:: Data section ::

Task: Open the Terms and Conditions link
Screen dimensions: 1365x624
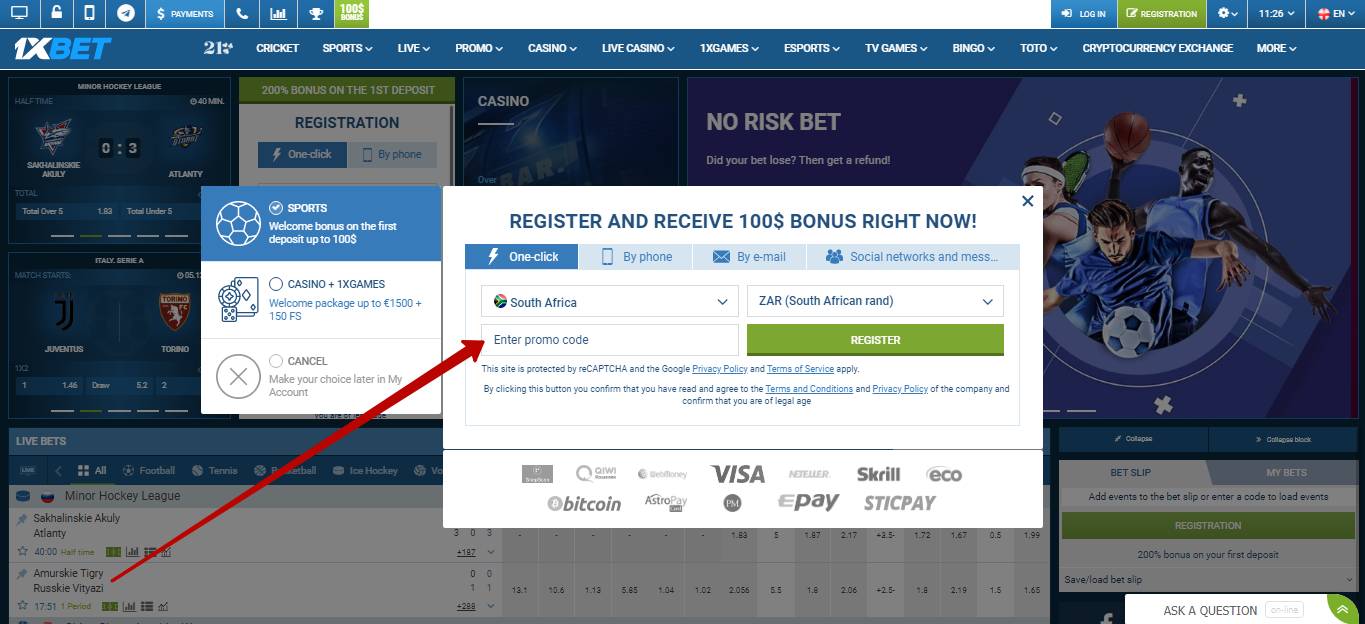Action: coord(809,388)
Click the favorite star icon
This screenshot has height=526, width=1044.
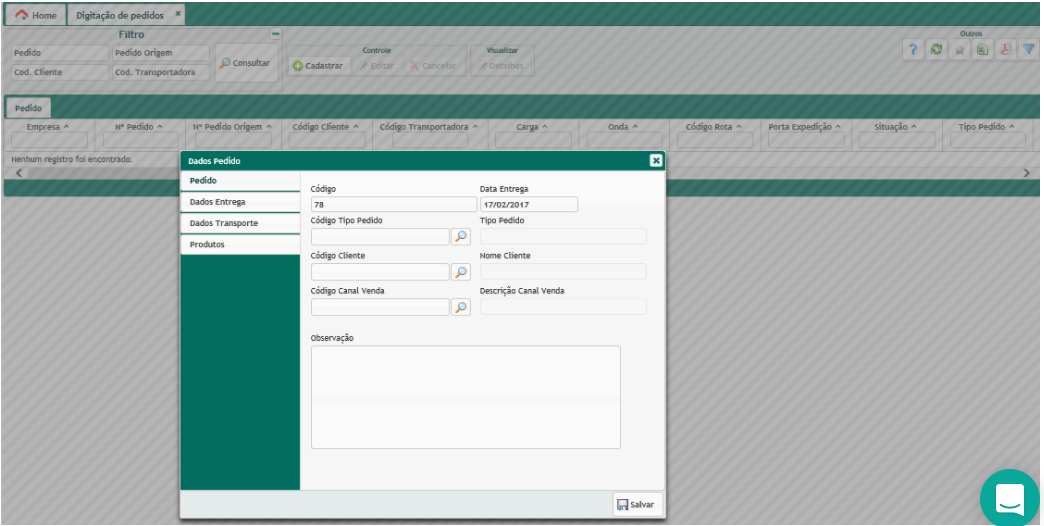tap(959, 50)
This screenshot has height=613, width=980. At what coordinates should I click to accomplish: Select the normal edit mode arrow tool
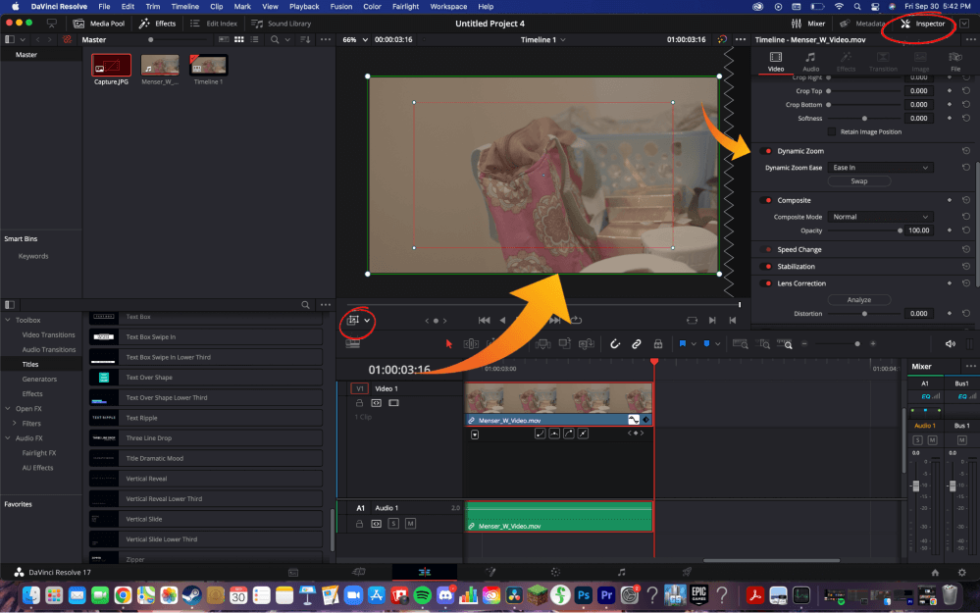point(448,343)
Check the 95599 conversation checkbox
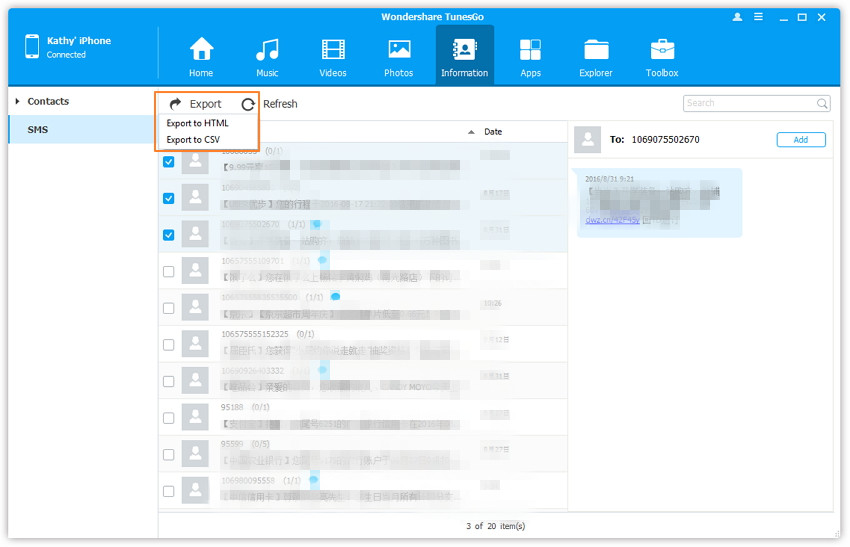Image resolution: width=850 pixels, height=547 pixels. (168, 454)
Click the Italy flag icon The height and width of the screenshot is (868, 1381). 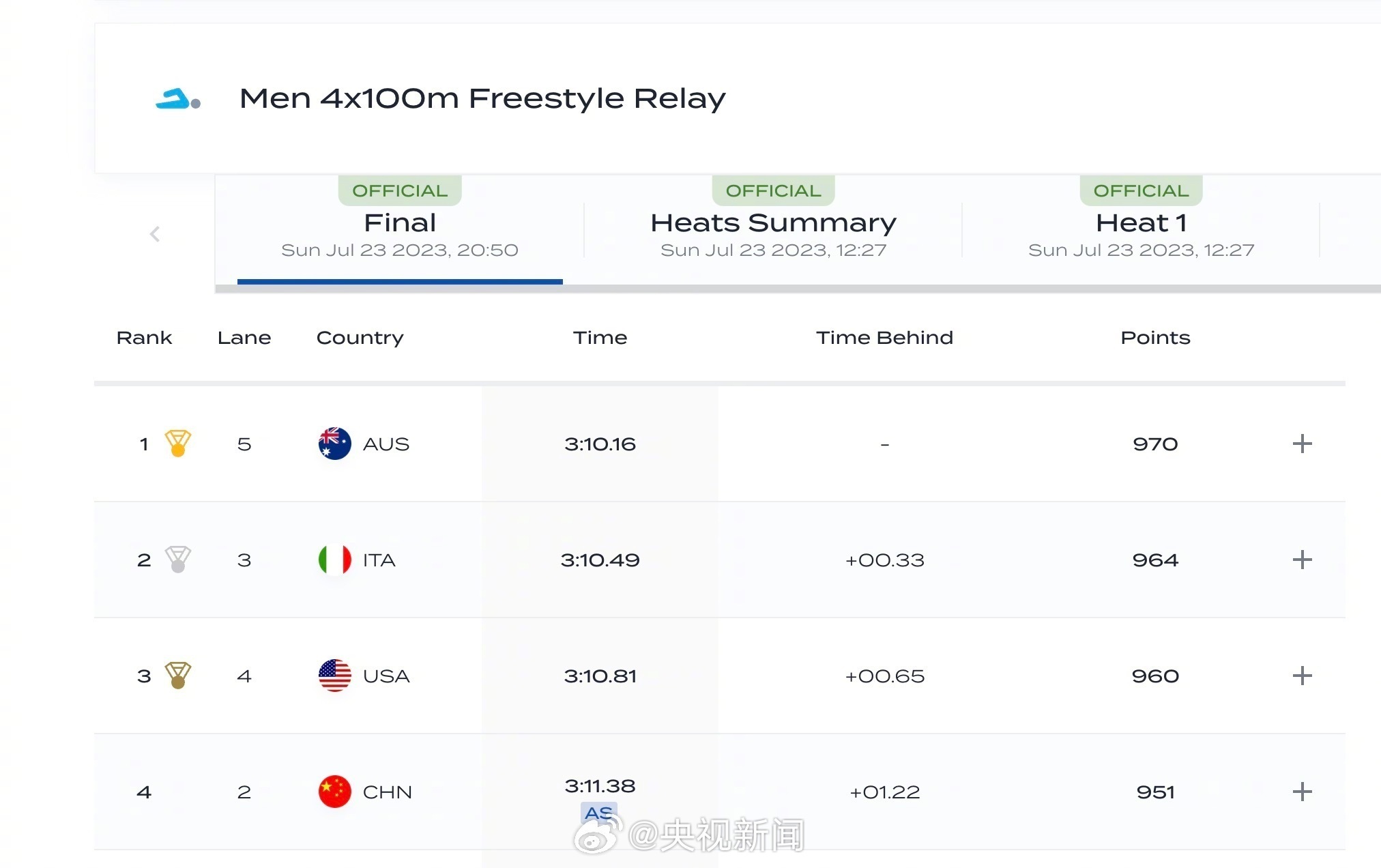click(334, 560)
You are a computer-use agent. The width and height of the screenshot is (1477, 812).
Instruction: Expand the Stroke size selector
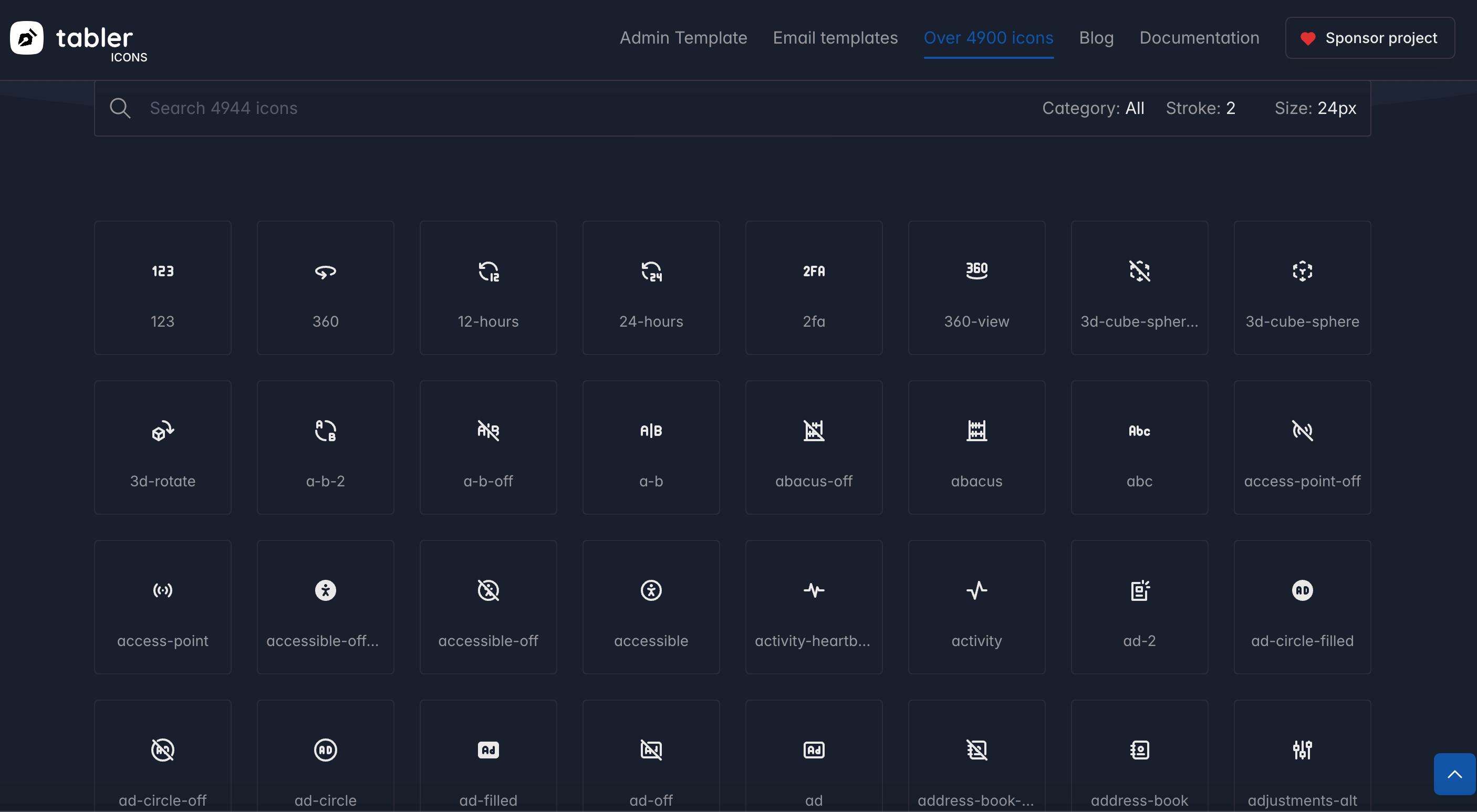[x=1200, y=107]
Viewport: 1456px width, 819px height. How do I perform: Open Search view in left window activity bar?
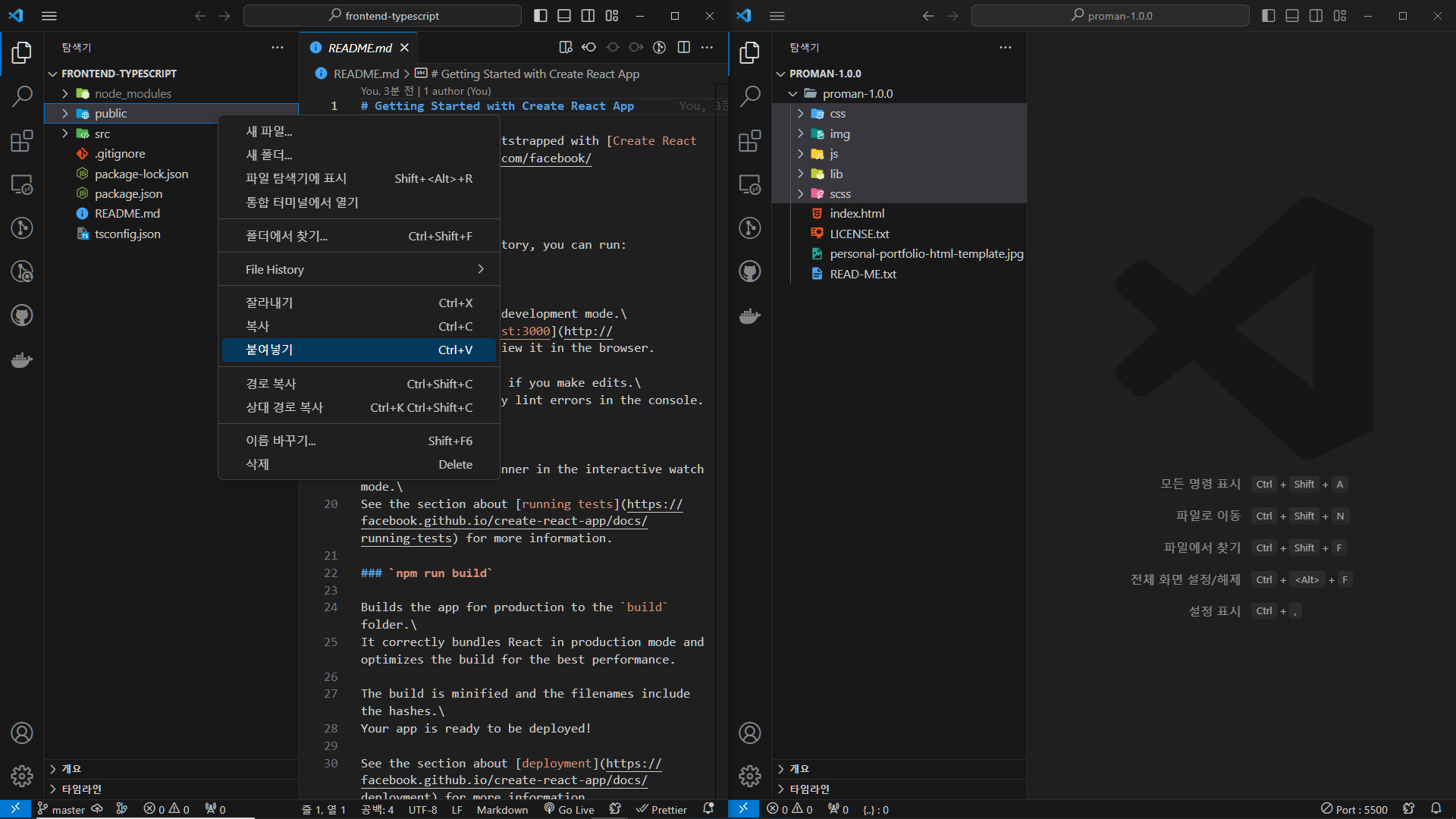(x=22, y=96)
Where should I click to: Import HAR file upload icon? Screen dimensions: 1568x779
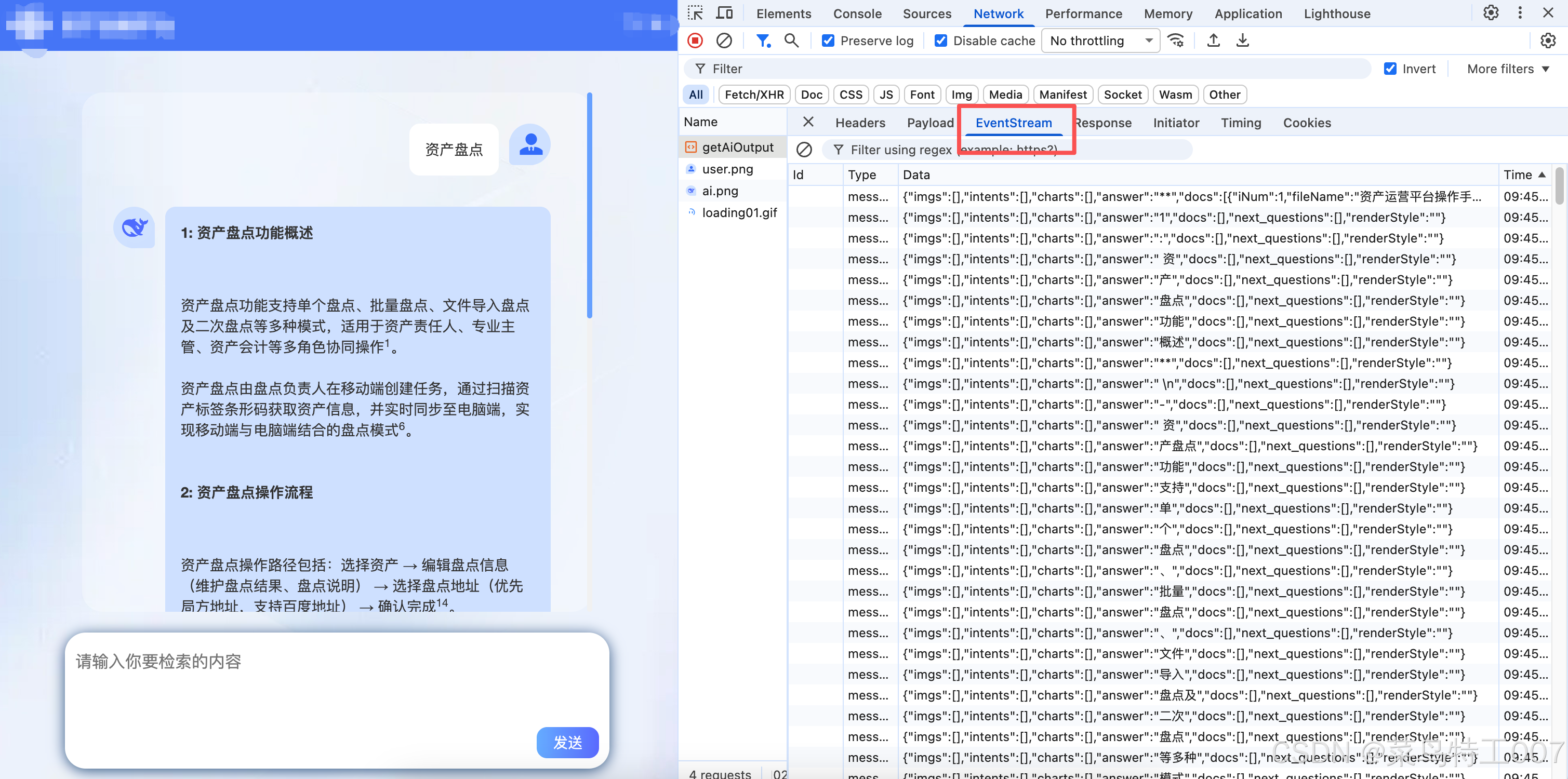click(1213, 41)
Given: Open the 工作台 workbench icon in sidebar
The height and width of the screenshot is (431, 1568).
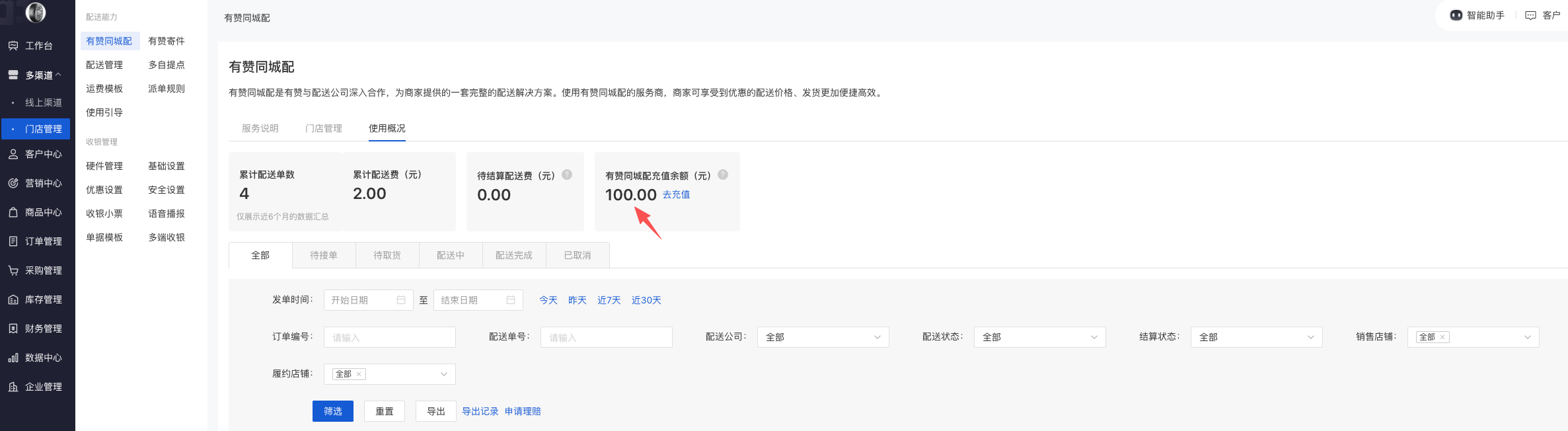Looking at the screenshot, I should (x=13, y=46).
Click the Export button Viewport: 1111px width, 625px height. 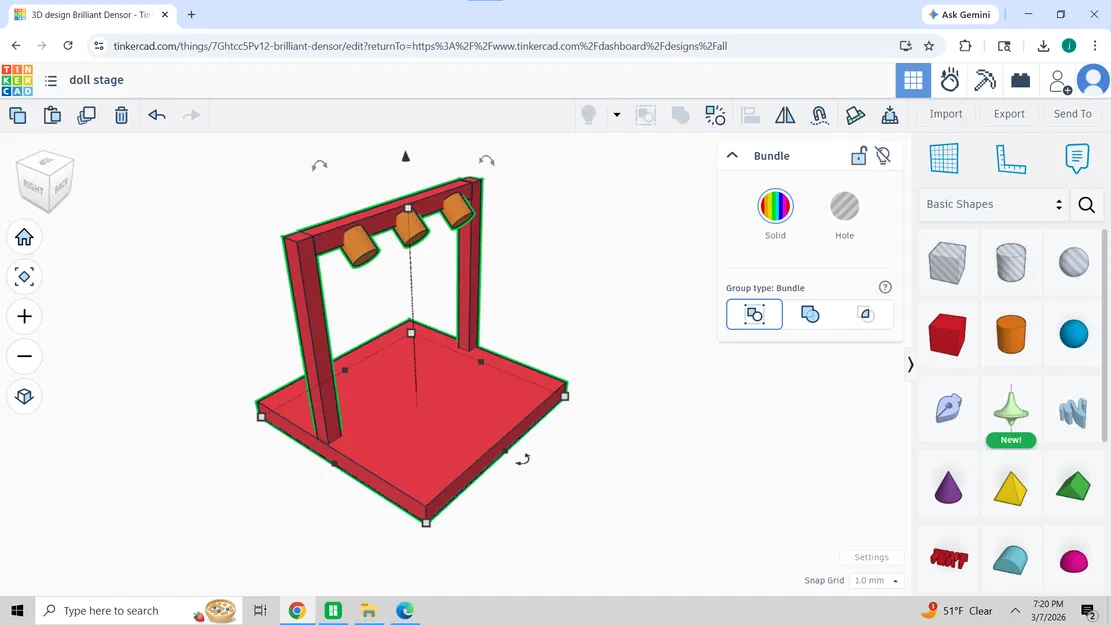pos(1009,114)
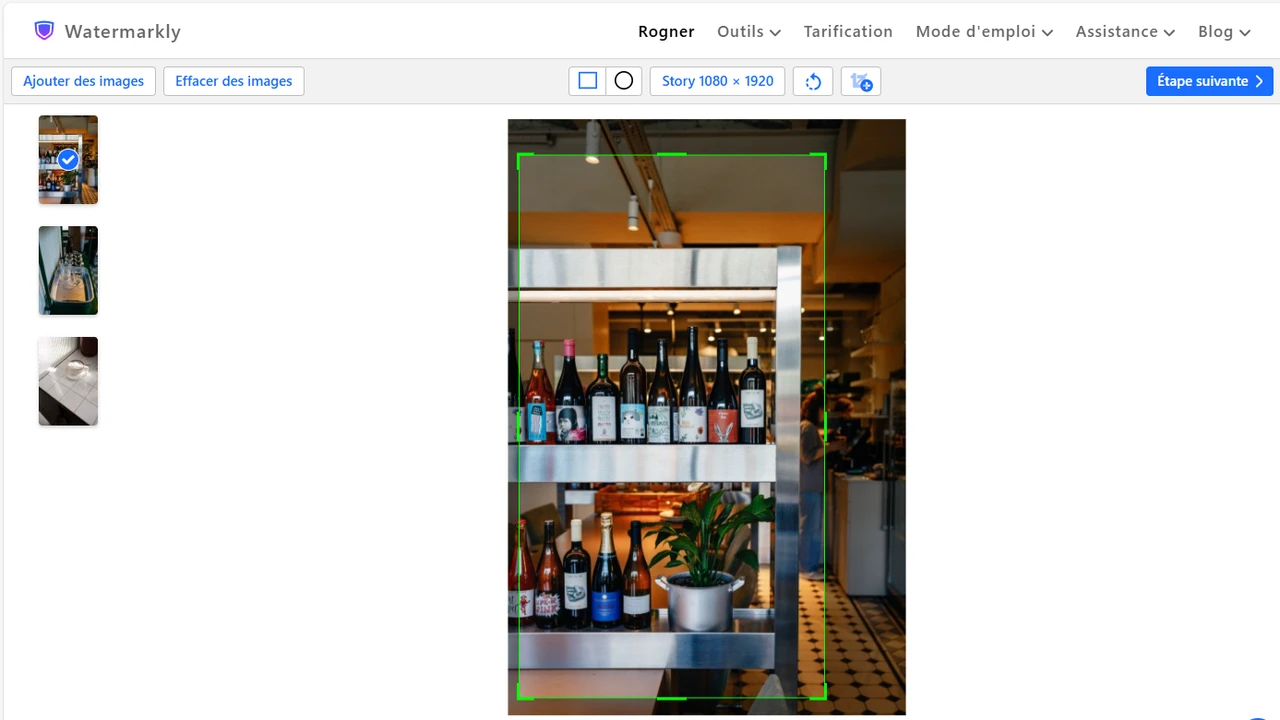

:::

▶ What this task involves: Copy the lines from the first one down to and including the line that contains "tap(959, 50)". Leave the pictures out.

▶ The solution:
Task: Open the Terms and Conditions link
Screen dimensions: 1365x624
Action: coord(809,388)
Click the favorite star icon
This screenshot has height=526, width=1044.
tap(959, 50)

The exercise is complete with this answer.